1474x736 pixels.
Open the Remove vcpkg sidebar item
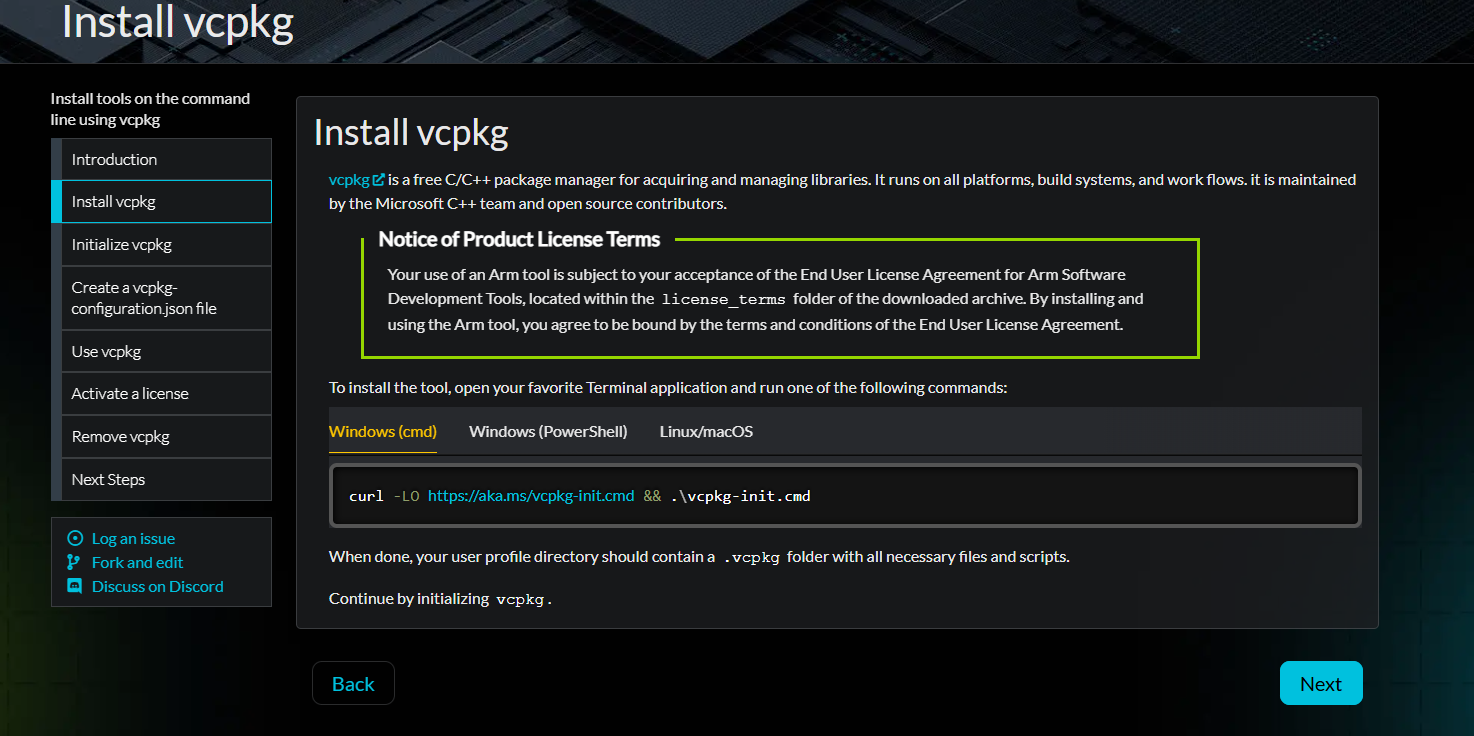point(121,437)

--

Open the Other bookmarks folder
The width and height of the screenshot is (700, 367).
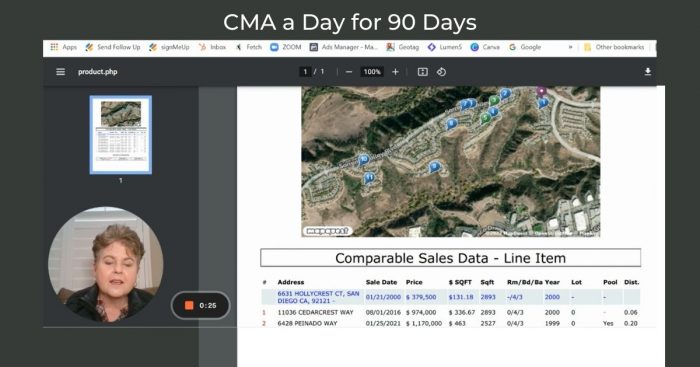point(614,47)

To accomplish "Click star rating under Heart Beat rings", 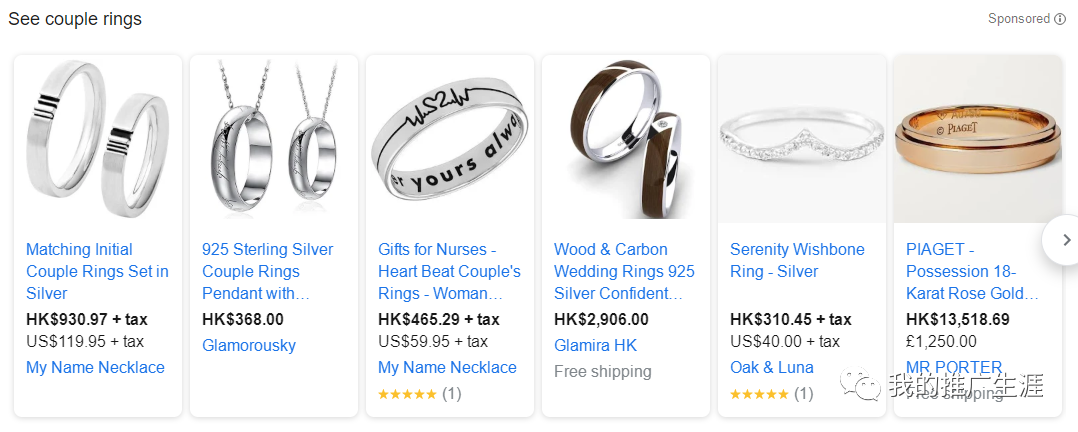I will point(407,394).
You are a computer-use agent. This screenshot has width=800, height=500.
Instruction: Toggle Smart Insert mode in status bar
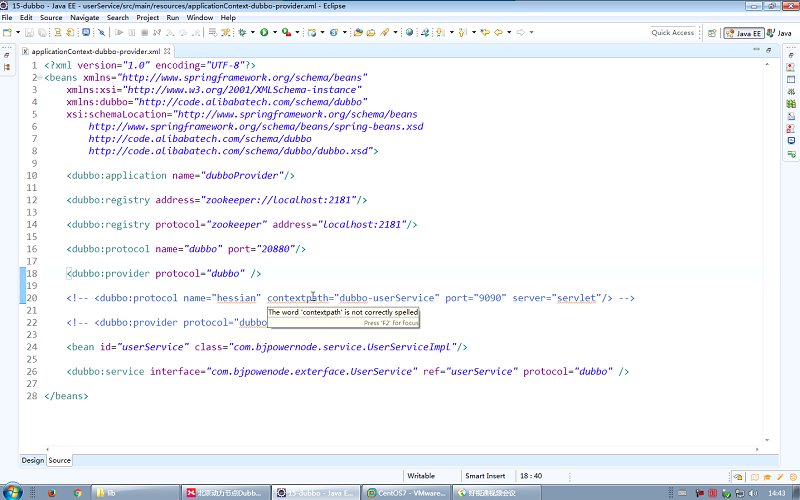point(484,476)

...

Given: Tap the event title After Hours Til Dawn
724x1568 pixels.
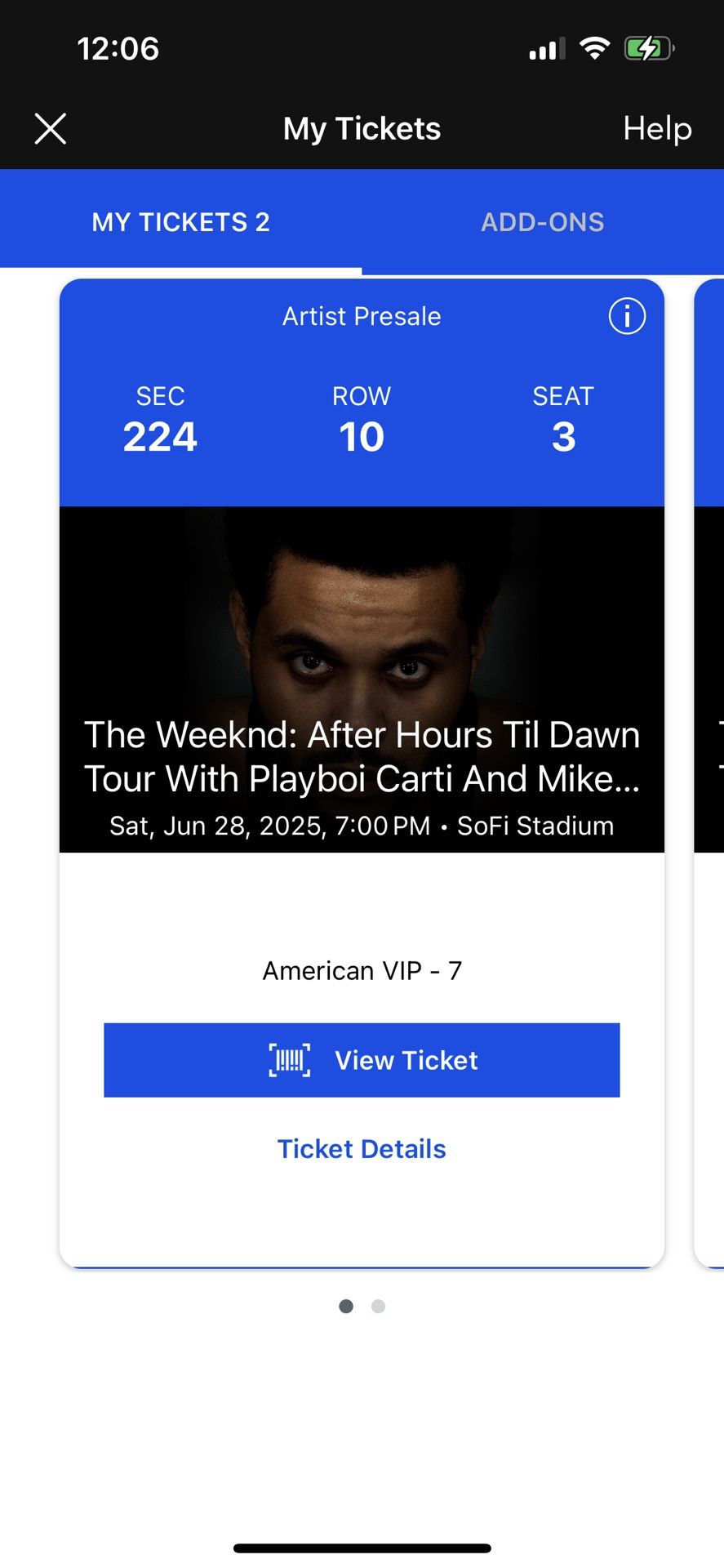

• _ABOUT THIS EXERCISE_:
Please copy, exactly as written, every line in the listing above from the line with "Given: Tap the" up to and including the line with "724x1568 pixels.".

• _SOLUTION TO THE PROBLEM_:
Given: Tap the event title After Hours Til Dawn
724x1568 pixels.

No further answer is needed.